**Collection entries:**

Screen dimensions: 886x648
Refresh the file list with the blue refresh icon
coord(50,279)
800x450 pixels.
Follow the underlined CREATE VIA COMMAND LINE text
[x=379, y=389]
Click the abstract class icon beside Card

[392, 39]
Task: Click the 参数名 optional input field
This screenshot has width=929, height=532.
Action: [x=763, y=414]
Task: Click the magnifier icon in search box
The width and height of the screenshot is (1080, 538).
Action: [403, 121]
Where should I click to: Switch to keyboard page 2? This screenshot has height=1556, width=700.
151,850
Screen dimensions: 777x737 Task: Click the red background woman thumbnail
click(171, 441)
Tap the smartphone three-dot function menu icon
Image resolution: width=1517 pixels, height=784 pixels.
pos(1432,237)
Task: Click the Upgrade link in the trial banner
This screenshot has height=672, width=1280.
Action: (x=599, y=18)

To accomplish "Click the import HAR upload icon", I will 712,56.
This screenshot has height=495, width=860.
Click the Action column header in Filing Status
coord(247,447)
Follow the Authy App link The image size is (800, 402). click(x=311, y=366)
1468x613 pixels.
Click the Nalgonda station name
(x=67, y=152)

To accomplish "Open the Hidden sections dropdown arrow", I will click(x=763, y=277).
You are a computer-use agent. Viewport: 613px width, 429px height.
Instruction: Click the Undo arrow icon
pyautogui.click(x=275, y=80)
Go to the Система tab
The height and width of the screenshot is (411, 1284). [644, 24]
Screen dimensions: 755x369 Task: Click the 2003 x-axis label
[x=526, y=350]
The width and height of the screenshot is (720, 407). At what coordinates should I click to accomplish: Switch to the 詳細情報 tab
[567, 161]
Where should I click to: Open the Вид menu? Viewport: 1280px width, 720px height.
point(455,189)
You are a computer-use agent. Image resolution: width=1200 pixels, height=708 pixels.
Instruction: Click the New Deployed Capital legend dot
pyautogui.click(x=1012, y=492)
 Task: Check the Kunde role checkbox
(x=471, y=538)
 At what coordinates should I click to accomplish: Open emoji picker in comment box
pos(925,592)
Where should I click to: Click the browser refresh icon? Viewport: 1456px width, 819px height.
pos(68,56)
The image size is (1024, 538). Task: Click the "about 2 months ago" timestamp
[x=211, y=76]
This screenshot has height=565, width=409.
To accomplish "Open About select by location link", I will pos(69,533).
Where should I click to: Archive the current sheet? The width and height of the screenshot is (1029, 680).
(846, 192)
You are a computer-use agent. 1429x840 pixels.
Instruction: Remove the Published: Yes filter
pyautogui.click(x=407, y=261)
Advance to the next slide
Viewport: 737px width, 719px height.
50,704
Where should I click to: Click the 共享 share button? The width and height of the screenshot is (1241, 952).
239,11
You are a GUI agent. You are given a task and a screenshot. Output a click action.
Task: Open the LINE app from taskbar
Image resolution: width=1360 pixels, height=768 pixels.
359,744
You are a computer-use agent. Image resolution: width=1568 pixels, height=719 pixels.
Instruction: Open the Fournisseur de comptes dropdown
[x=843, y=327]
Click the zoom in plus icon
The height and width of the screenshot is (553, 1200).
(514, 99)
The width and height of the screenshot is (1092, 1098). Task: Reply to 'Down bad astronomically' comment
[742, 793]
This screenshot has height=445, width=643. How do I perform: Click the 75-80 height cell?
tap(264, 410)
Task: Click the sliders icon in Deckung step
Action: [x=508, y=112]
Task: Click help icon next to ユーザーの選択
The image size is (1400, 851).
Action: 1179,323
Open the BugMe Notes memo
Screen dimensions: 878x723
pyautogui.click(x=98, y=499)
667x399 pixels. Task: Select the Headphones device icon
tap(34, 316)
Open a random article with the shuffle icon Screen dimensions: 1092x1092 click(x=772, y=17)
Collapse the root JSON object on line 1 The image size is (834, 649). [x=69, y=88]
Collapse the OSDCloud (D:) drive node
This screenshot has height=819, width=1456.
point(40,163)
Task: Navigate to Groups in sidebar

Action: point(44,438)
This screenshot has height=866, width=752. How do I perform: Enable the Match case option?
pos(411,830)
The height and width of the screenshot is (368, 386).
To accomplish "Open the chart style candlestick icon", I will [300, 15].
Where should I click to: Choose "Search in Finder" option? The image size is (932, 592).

**What to produce:**
Rewrite the lines of the items above as a numbered list, omitting any blank lines.

**Written solution:**
1. Screen dimensions: 886x648
2. Refresh the file list with the blue refresh icon
3. coord(50,279)
4. 800x450 pixels.
5. Follow the underlined CREATE VIA COMMAND LINE text
6. [x=379, y=389]
7. Click the abstract class icon beside Card
8. [392, 39]
9. Task: Click the 参数名 optional input field
10. This screenshot has width=929, height=532.
11. Action: [x=763, y=414]
12. Task: Click the magnifier icon in search box
13. The width and height of the screenshot is (1080, 538).
14. Action: [403, 121]
15. Where should I click to: Switch to keyboard page 2? This screenshot has height=1556, width=700.
16. 151,850
17. Screen dimensions: 777x737 Task: Click the red background woman thumbnail
18. click(171, 441)
19. Tap the smartphone three-dot function menu icon
20. Image resolution: width=1517 pixels, height=784 pixels.
21. pos(1432,237)
22. Task: Click the Upgrade link in the trial banner
23. This screenshot has height=672, width=1280.
24. Action: (x=599, y=18)
25. To accomplish "Click the import HAR upload icon", I will 712,56.
26. This screenshot has height=495, width=860.
27. Click the Action column header in Filing Status
28. coord(247,447)
29. Follow the Authy App link The image size is (800, 402). click(x=311, y=366)
30. 1468x613 pixels.
31. Click the Nalgonda station name
32. (x=67, y=152)
33. To accomplish "Open the Hidden sections dropdown arrow", I will click(x=763, y=277).
34. You are a computer-use agent. Viewport: 613px width, 429px height.
35. Instruction: Click the Undo arrow icon
36. pyautogui.click(x=275, y=80)
37. Go to the Система tab
38. The height and width of the screenshot is (411, 1284). [644, 24]
39. Screen dimensions: 755x369 Task: Click the 2003 x-axis label
40. [x=526, y=350]
41. The width and height of the screenshot is (720, 407). At what coordinates should I click to accomplish: Switch to the 詳細情報 tab
42. [567, 161]
43. Where should I click to: Open the Вид menu? Viewport: 1280px width, 720px height.
44. point(455,189)
45. You are a computer-use agent. Image resolution: width=1200 pixels, height=708 pixels.
46. Instruction: Click the New Deployed Capital legend dot
47. pyautogui.click(x=1012, y=492)
48.  Task: Check the Kunde role checkbox
49. (x=471, y=538)
50.  At what coordinates should I click to accomplish: Open emoji picker in comment box
51. pos(925,592)
52. Where should I click to: Click the browser refresh icon? Viewport: 1456px width, 819px height.
53. pos(68,56)
54. The image size is (1024, 538). Task: Click the "about 2 months ago" timestamp
55. [x=211, y=76]
56. This screenshot has height=565, width=409.
57. To accomplish "Open About select by location link", I will pos(69,533).
58. Where should I click to: Archive the current sheet? The width and height of the screenshot is (1029, 680).
59. (846, 192)
60. You are a computer-use agent. 1429x840 pixels.
61. Instruction: Remove the Published: Yes filter
62. pyautogui.click(x=407, y=261)
63. Advance to the next slide
64. Viewport: 737px width, 719px height.
65. 50,704
66. Where should I click to: Click the 共享 share button? The width and height of the screenshot is (1241, 952).
67. 239,11
68. You are a GUI agent. You are given a task and a screenshot. Output a click action.
69. Task: Open the LINE app from taskbar
70. Image resolution: width=1360 pixels, height=768 pixels.
71. 359,744
72. You are a computer-use agent. Image resolution: width=1568 pixels, height=719 pixels.
73. Instruction: Open the Fournisseur de comptes dropdown
74. [x=843, y=327]
75. Click the zoom in plus icon
76. The height and width of the screenshot is (553, 1200).
77. (514, 99)
78. The width and height of the screenshot is (1092, 1098). Task: Reply to 'Down bad astronomically' comment
79. [742, 793]
80. This screenshot has height=445, width=643. How do I perform: Click the 75-80 height cell?
81. tap(264, 410)
82. Task: Click the sliders icon in Deckung step
83. Action: [x=508, y=112]
84. Task: Click help icon next to ユーザーの選択
85. The image size is (1400, 851).
86. Action: 1179,323
87. Open the BugMe Notes memo
88. Screen dimensions: 878x723
89. pyautogui.click(x=98, y=499)
90. 667x399 pixels. Task: Select the Headphones device icon
91. tap(34, 316)
92. Open a random article with the shuffle icon Screen dimensions: 1092x1092 click(x=772, y=17)
93. Collapse the root JSON object on line 1 The image size is (834, 649). [x=69, y=88]
94. Collapse the OSDCloud (D:) drive node
95. This screenshot has height=819, width=1456.
96. point(40,163)
97. Task: Navigate to Groups in sidebar
98. Action: point(44,438)
99. This screenshot has height=866, width=752. How do I perform: Enable the Match case option?
100. pos(411,830)
101. The height and width of the screenshot is (368, 386).
102. To accomplish "Open the chart style candlestick icon", I will [300, 15].
103. Where should I click to: Choose "Search in Finder" option? The image size is (932, 592).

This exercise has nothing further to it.